Provided text —
>> start

The arrest of a 14-year-old Australian boy in Bali on drugs possession charges will do nothing to reduce drug use in Australia or Indonesia, according to senior legal figures.
The teenager from Newcastle was arrested on Tuesday (4 October) over allegedly buying $25 dollars worth (6.9 grams) of marijuana. He is currently being detained in a Bali prison cell and facing threats of up to 12 years prison.
"It's not just ludicrous but traumatic and damaging for the young boy involved," said the national president of the Australian Lawyers Alliance, Greg Barns.
Barns has been advocating for years along with other legal leaders, including former NSW director of public prosecutions Nick Cowdrey QC and former ACT Supreme Court judge Ken Crispin, for the decriminalisation of drugs.
They argue that the possession and use of small amounts of illicit drugs should be treated as a health and social issue and kept out of the resource-drained criminal justice system so that the wrong people don't end up in jail.

>> end

Data block —
>> start

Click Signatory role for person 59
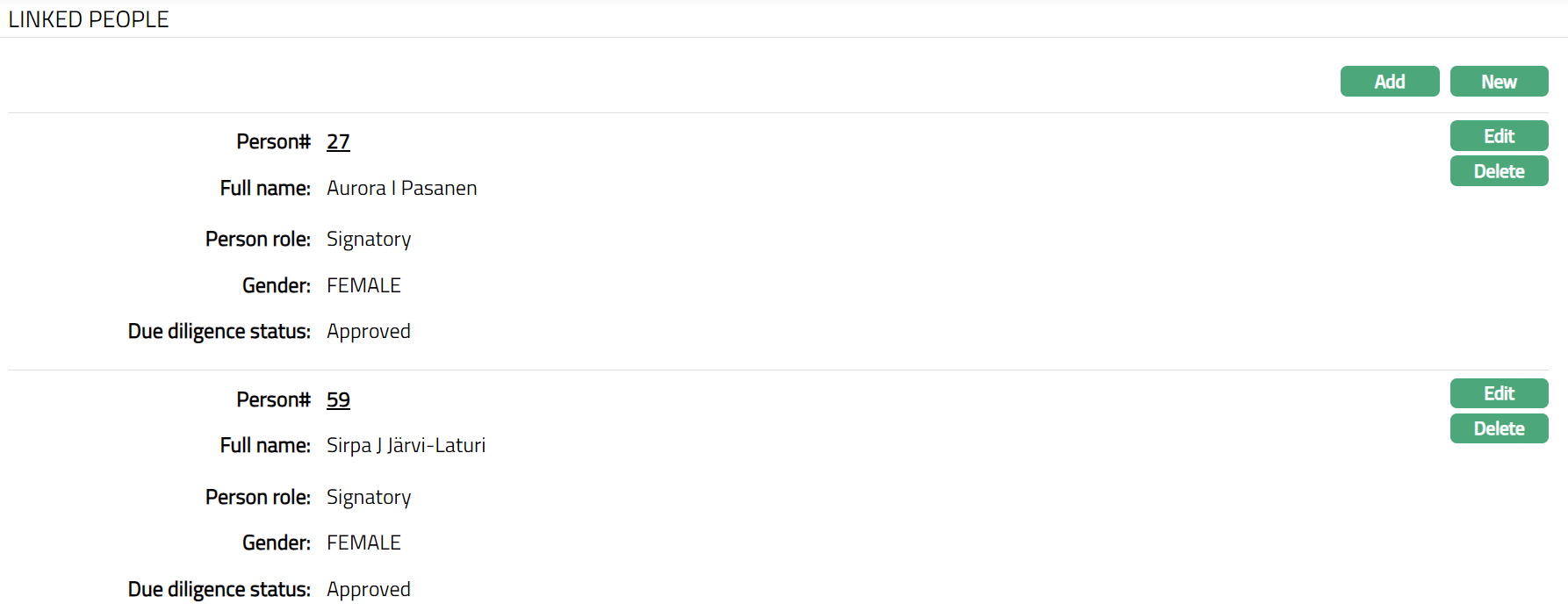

>> end

Required work —
**A.** Answer these from the article on the Bali arrest:
(i) On what day was the teenager arrested?
(ii) How many grams of marijuana was he allegedly buying?
(iii) Who is the national president of the Australian Lawyers Alliance?
**B.** Quote the section of the article on the Bali arrest that opens with the words containing "The arrest of" and closes with "Alliance, Greg Barns.".
**C.** Extend the article on the Australian teenager's arrest in Bali, picking up after its final sentence.
The material plays no part in the work that comes next.

Answers by task —
**A.**
(i) Tuesday (4 October)
(ii) 6.9 grams
(iii) Greg Barns

**B.**
The arrest of a 14-year-old Australian boy in Bali on drugs possession charges will do nothing to reduce drug use in Australia or Indonesia, according to senior legal figures.
The teenager from Newcastle was arrested on Tuesday (4 October) over allegedly buying $25 dollars worth (6.9 grams) of marijuana. He is currently being detained in a Bali prison cell and facing threats of up to 12 years prison.
"It's not just ludicrous but traumatic and damaging for the young boy involved," said the national president of the Australian Lawyers Alliance, Greg Barns.

**C.**
"That a person of any age, let alone a vulnerable 14-year-old boy, is arrested and faces jail for possessing a small amount of cannabis in Indonesia is simply cruel and inhumane." said Barns, adding that Indonesia tolerates Bali tourists' excessive alcohol abuse, "which is far more harmful in overall health terms than the possession and use of small amounts of cannabis".
The current policy is also said to keep the drug trade underground, allowing mafia organisations to control it and make huge amounts of money that is reinvested into organised crime.
A June report from an international commission on drug policy (which includes Richard Branson, Kofi Annan and various former heads of state) argues for the de-criminalisation (not "legalising") of drug use, and experimentation with legal models that would undermine organised crime syndicates and offer health and treatment services for drug users in need.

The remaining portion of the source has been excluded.